╭─ Exercise text
Tales from the Hood 3 is a 2020 American horror-comedy anthology film written and directed by Rusty Cundieff and Darin Scott and executive-produced by Spike Lee. The film is the sequel to Cundieff and Scott's 2018 horror anthology Tales from the Hood 2.

The wraparound story is "The Mouths of Babes and Demons" while the segments are "Ruby Gates", "The Bunker", "Operatic" and "Dope Kicks". "The Mouths of Babes and Demons", "The Bunker" and "Dope Kicks" were written and directed by Rusty Cundieff while "Ruby Gates" and "Operatic" were written and directed by Darin Scott.

Story

"The Mouths of Babes and Demons" (beginning)

A lumbering man named William (Tony Todd) escorts a young child named Brooklyn (Sage Arrindelle) through the woods and into an abandoned building, as they are both on the run from the “bad things”, an evil force that is pursuing them. To distract William from the impending danger, Brooklyn tells him stories.

"Ruby Gates"

Slumlord David Burr (London Brown), owner of the Ruby Gates apartment complex, plans to bulldoze it and replace it with high-rent condos. A wrench is thrown in his plans, however, by the only people left in the building: The Bradfords, who refuse to move so as not to aggravate their son's cancer. With his boss threatening to sue him for fraud and time running out, Burr hires an associate of his, a disturbed arsonist, to start a fire to scare the Bradfords out of their apartment. Unfortunately, it goes wrong and results in them burning to death, and their ghosts begin to haunt Burr, seeking revenge on him.

"The Bunker"

Denton Wilbury (Cooper Huckabee), an absolute bigot, spends his days living like a hermit in an isolated bunker in the middle of nowhere. He runs his own radio show to broadcast various rants of white supremacy, and occasionally comes off to threaten people who seem to congregate outside his bunker, apparently being in a standoff with them. As Denton grows increasingly unstable and unhinged, things build up to a surprise twist.

"Operatic"

Aspiring pop singer Chela Simpson (Savannah Basley) is hired as a caretaker by Marie Benoit (Lynn Whitfield), an elderly and wealthy former opera singer. Marie only had one role in her career: the lead in Carmen. In spite of her talent, her career was destroyed by backlash against a black woman playing the lead. Though the two singers seem to come to a bond, Chela and her manager/boyfriend Park (Jaime M. Callica) conspire to murder her and steal her fortune. But not everything is as it seems, as Marie may or may not have ulterior motives.

"Dope Kicks"
╰─
╭─ Recorded information
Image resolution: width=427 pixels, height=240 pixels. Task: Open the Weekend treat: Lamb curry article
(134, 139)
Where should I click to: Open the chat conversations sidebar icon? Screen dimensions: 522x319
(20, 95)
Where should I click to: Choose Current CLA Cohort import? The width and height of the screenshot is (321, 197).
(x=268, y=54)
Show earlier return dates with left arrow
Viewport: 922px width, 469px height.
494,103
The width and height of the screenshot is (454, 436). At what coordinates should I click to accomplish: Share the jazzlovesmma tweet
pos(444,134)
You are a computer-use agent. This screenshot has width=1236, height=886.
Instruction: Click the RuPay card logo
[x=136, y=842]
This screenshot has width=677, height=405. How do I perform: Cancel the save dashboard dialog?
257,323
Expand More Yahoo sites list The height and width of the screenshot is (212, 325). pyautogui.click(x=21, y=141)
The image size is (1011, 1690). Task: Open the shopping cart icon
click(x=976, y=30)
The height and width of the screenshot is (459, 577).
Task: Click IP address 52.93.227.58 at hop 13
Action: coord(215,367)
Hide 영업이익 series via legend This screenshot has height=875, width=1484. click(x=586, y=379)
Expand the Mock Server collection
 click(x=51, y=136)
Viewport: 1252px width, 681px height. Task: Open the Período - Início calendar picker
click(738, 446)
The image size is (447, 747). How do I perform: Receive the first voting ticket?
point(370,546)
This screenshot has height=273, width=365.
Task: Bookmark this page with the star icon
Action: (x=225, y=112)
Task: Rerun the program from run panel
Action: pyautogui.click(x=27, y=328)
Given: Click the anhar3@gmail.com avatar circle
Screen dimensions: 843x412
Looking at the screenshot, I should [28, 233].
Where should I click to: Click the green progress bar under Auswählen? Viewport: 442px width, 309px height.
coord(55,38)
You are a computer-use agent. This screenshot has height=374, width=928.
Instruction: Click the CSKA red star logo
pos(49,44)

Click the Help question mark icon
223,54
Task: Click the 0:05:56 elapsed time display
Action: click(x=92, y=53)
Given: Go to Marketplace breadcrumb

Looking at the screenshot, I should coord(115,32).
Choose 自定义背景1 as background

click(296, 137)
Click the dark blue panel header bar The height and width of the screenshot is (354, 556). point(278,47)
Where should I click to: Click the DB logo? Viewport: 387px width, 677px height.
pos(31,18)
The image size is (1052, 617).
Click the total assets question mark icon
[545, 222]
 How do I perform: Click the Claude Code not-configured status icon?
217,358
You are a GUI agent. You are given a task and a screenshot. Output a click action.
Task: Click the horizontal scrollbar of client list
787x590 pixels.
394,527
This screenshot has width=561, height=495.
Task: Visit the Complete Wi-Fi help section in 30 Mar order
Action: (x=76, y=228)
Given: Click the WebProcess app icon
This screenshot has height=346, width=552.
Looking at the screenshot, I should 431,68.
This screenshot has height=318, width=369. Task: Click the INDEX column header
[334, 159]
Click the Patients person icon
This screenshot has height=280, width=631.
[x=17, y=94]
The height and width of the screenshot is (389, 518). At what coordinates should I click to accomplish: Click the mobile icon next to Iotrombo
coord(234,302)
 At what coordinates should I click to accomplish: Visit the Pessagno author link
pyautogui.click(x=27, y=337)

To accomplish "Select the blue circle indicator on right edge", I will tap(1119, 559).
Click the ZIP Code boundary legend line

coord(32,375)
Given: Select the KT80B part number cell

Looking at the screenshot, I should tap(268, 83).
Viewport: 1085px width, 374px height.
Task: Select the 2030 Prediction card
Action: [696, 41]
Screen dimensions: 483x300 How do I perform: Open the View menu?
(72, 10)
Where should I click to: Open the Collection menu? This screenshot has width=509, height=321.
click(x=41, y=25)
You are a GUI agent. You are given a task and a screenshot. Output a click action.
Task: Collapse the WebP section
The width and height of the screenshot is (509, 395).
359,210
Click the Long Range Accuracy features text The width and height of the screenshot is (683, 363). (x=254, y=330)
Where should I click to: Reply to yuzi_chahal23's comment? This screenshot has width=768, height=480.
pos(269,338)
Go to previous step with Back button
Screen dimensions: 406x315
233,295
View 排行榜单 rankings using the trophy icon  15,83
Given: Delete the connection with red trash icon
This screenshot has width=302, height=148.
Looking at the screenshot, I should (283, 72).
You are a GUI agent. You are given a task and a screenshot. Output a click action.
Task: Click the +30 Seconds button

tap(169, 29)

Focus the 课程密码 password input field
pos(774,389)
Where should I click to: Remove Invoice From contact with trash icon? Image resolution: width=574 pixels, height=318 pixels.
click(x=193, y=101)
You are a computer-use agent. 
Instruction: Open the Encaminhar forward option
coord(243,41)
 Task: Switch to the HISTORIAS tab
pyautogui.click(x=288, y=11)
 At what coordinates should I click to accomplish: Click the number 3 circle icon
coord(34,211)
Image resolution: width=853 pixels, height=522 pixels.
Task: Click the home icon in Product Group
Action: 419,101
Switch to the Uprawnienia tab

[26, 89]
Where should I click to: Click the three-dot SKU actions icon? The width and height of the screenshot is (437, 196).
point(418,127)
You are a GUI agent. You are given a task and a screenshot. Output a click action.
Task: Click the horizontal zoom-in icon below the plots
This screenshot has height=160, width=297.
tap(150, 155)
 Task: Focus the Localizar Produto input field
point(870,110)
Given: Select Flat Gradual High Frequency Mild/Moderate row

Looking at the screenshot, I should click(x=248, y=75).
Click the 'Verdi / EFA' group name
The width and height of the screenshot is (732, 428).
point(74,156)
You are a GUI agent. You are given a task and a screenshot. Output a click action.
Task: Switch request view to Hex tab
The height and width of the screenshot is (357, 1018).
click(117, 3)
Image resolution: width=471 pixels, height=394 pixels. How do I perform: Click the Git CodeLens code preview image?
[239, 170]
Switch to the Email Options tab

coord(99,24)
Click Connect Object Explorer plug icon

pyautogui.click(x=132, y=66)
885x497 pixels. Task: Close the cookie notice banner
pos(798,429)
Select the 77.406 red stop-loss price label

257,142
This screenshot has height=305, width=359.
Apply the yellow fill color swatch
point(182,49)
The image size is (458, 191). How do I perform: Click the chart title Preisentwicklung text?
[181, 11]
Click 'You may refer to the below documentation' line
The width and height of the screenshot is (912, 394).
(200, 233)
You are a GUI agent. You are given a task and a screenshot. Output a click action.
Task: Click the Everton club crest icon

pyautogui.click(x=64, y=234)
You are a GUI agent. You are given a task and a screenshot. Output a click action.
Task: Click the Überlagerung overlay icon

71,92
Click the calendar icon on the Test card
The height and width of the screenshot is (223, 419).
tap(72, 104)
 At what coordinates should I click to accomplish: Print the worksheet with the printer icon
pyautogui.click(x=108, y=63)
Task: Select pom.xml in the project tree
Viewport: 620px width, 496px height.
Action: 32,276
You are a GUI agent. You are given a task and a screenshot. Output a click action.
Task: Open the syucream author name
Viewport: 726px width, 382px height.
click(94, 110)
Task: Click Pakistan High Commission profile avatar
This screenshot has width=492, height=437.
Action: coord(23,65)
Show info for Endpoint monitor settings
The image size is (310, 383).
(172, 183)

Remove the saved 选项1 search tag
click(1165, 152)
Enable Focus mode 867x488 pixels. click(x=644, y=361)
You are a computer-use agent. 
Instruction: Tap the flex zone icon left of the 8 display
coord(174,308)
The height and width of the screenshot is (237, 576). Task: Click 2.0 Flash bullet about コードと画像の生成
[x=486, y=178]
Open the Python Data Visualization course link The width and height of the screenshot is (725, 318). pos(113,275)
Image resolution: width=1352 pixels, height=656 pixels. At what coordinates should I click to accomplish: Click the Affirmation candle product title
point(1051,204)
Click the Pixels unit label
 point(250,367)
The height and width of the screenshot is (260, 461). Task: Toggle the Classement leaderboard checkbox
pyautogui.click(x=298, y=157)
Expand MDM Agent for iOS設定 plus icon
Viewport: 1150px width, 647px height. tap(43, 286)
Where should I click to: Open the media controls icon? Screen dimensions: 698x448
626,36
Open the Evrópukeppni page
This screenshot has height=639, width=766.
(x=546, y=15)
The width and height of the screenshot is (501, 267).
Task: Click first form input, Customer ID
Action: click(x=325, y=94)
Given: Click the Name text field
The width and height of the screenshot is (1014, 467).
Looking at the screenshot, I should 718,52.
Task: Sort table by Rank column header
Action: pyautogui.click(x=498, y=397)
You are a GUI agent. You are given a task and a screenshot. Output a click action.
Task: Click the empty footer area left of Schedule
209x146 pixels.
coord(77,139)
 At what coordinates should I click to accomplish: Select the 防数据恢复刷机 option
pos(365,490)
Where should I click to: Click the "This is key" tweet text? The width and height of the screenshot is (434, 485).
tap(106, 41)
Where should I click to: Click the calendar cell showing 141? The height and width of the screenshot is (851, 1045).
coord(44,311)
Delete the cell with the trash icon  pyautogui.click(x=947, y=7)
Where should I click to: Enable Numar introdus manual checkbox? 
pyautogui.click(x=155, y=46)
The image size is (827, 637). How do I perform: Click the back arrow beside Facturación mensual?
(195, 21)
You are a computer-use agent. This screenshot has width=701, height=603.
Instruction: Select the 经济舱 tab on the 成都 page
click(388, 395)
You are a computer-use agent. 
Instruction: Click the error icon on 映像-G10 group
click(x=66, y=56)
╰─
Your task:
Answer from the text on Tales from the Hood 3:
(a) Who executive-produced the film?
(b) Who wrote and directed the segment "Operatic"?
(c) What was the only role Marie Benoit had in her career?

Answer box:
(a) Spike Lee
(b) Darin Scott
(c) The lead in Carmen